§ **Task item**:
Translate into Spanish this sentence from the Gemini Live API text below: "The API is designed for production-grade applications that require sustained, real-time AI interaction rather than isolated query-and-response cycles."

§ **Text provided**:
Gemini Live API Dev

Gemini Live API Dev

Use this skill when building real-time, bidirectional streaming applications with the Gemini Live API. Covers WebSocket-based audio/video/text

Category: design Source: google-gemini/gemini-skills

What Is This?

Overview

The Gemini Live API is a WebSocket-based interface provided by Google that enables real-time, bidirectional streaming communication with Gemini AI models. Unlike standard request-response API patterns, the Live API maintains a persistent connection that allows continuous exchange of audio, video, and text data between a client application and the model. This architecture makes it possible to build interactive, low-latency experiences where the model can listen, respond, and react dynamically as input streams in.

Developers working with the Live API interact with it through two primary SDKs: the Python google-genai library and the JavaScript/TypeScript @google/genai package. Both SDKs abstract the underlying WebSocket protocol while exposing the full range of Live API capabilities, including voice activity detection, function calling, session management, and native audio output. The API is designed for production-grade applications that require sustained, real-time AI interaction rather than isolated query-and-response cycles.

This skill covers the complete development workflow for building Live API applications, from establishing initial WebSocket sessions to handling advanced configuration options such as ephemeral tokens for secure client-side authentication. It addresses the practical patterns and pitfalls developers encounter when working with streaming AI interfaces at scale.

§ **Information supplied**:
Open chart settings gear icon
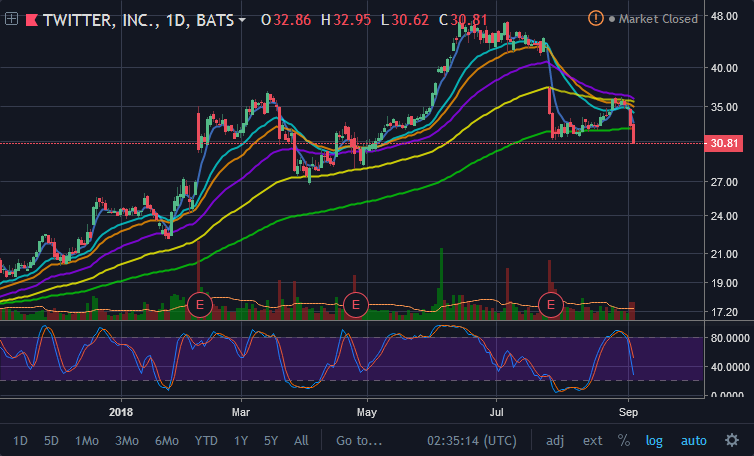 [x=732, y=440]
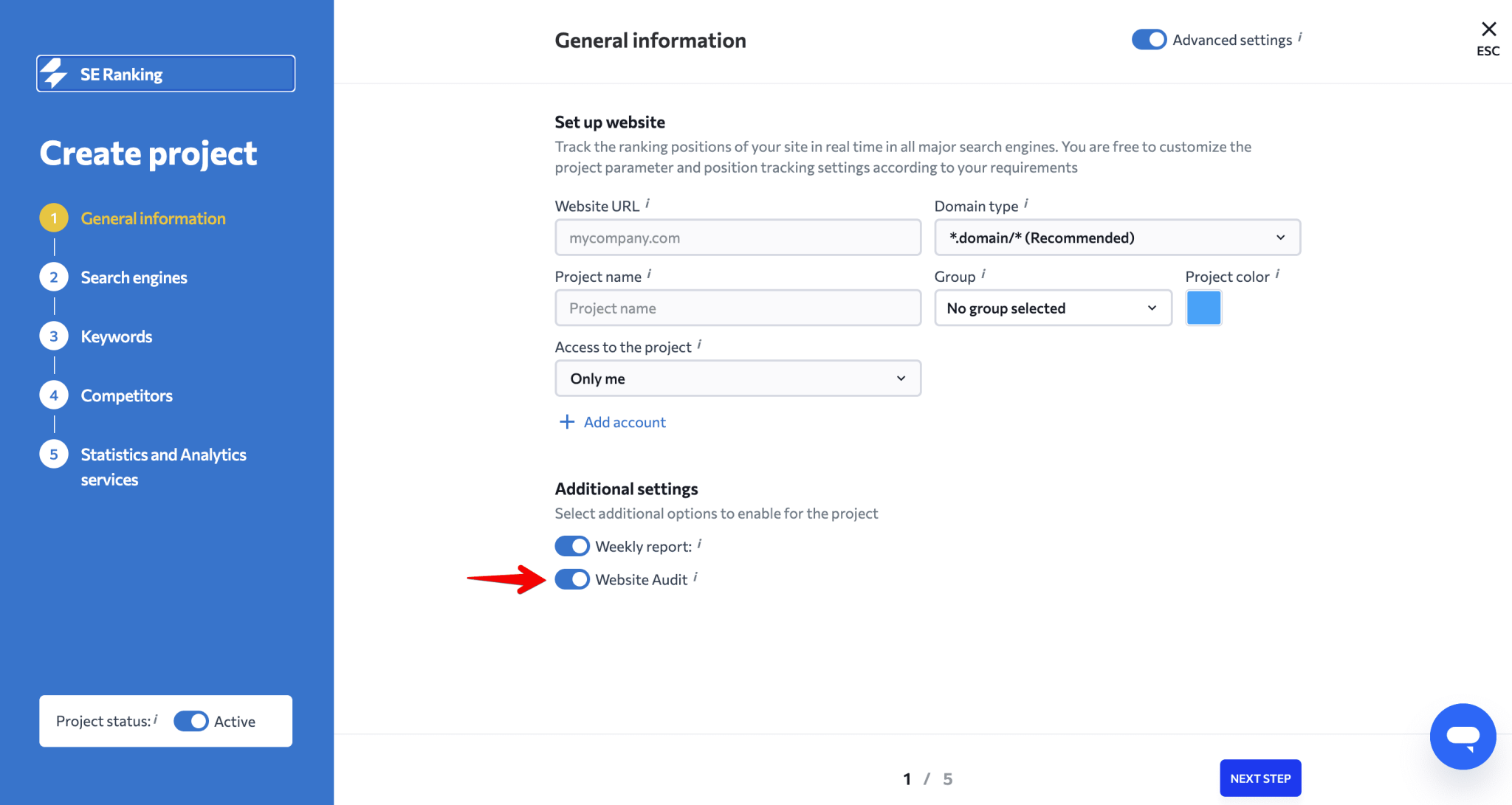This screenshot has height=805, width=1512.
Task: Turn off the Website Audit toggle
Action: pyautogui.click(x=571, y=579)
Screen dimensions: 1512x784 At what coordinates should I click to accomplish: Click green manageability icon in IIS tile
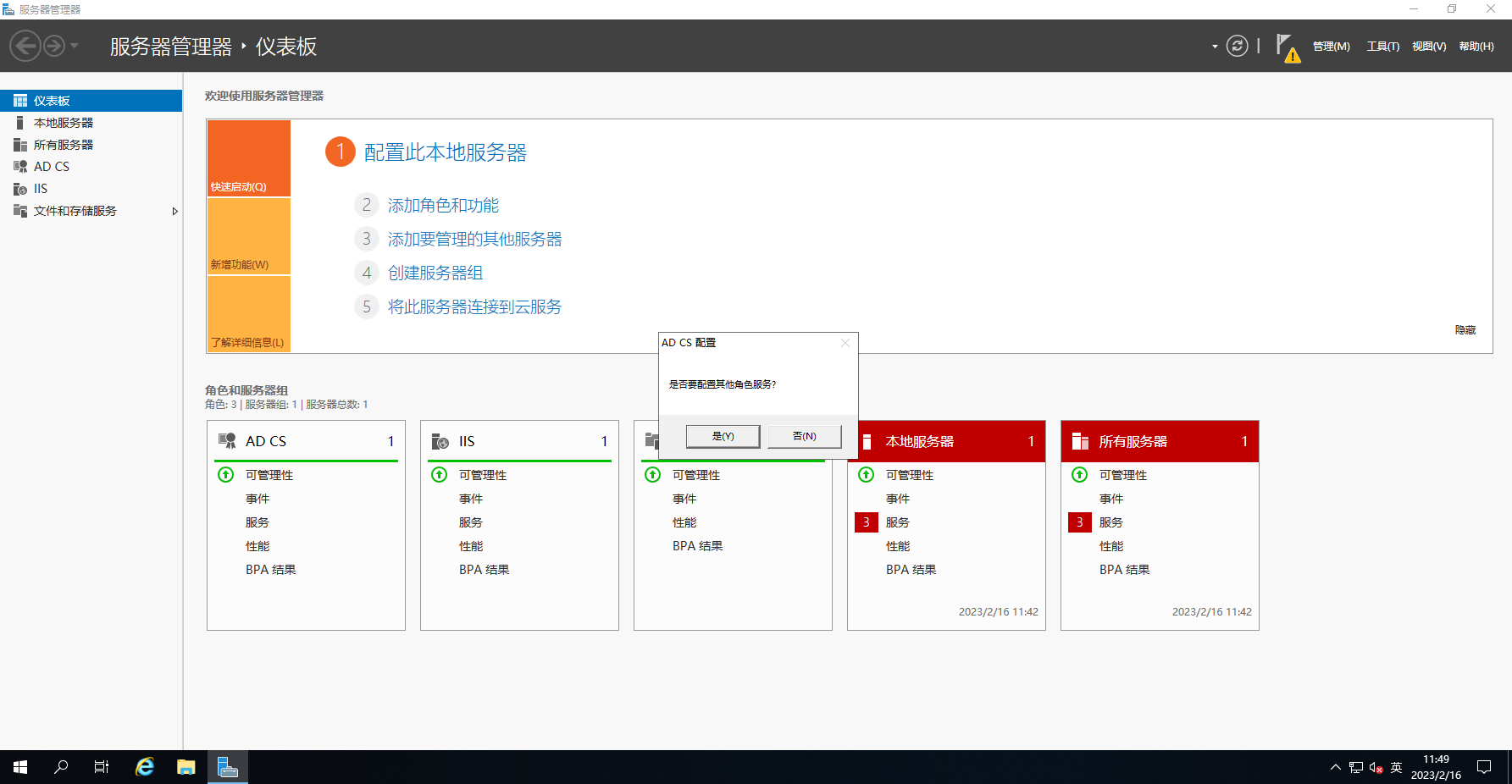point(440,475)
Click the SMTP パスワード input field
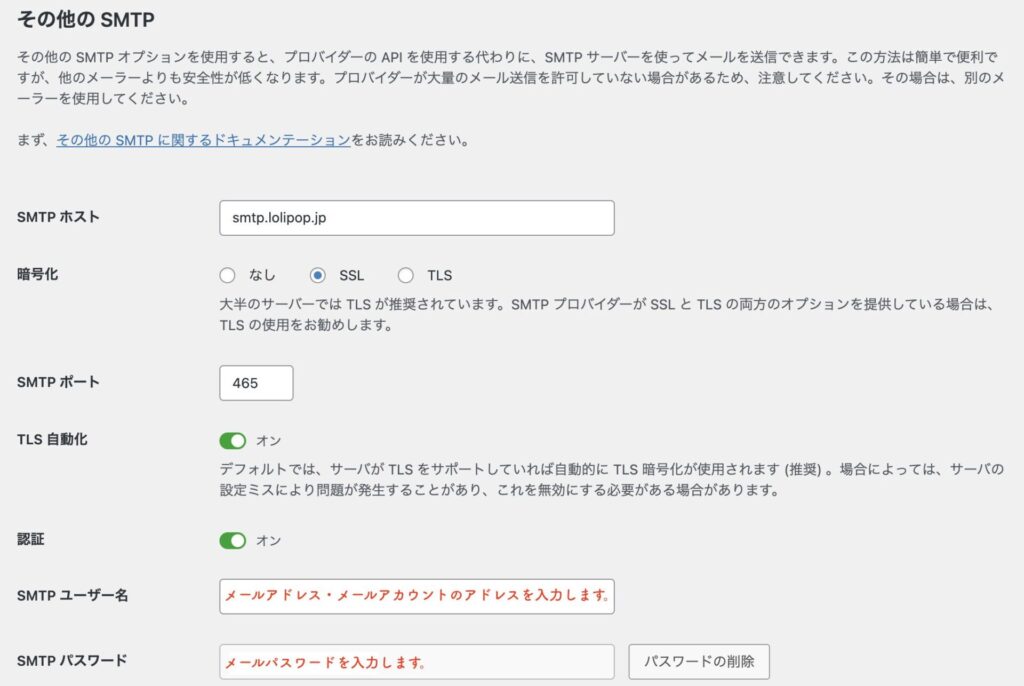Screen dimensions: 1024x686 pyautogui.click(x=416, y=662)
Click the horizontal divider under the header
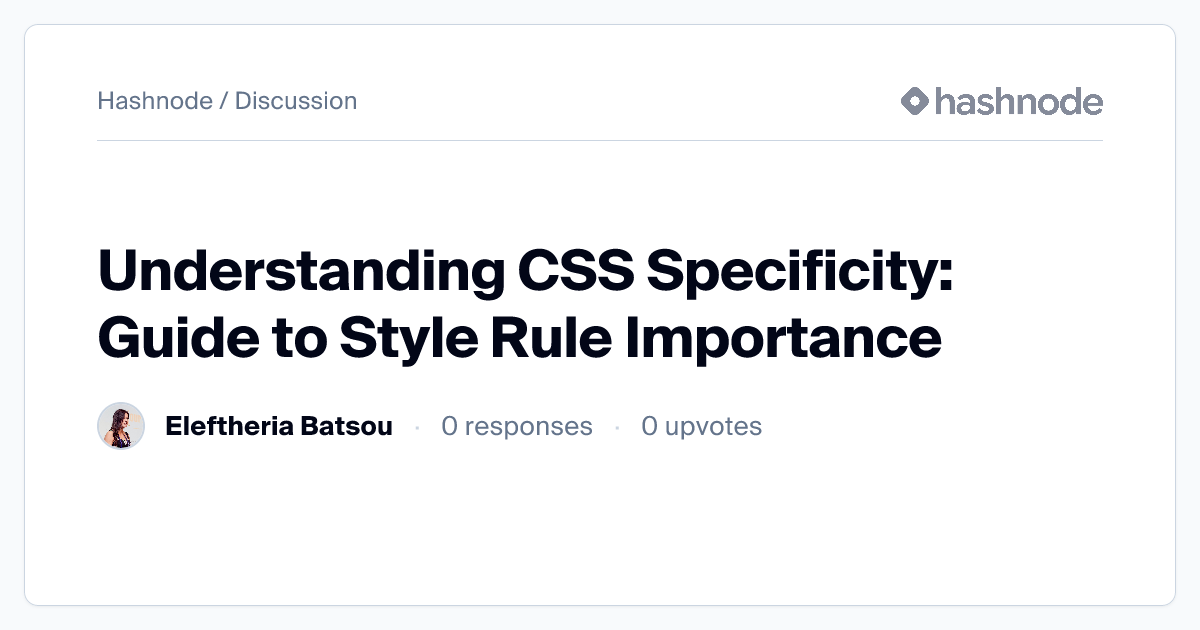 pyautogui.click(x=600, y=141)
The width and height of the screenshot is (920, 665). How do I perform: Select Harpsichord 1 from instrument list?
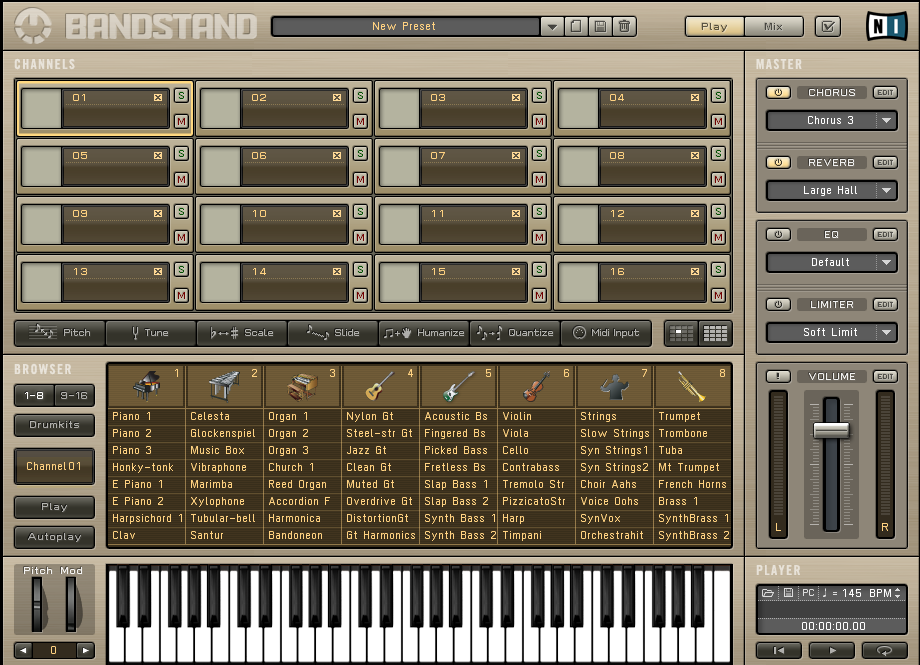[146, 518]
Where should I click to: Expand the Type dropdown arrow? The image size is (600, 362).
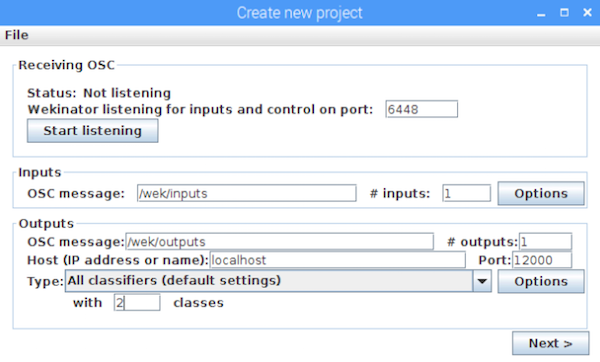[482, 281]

§ **Solved problem**:
La API está diseñada para aplicaciones de nivel de producción que requieren una interacción con IA sostenida y en tiempo real, en lugar de ciclos aislados de consulta y respuesta.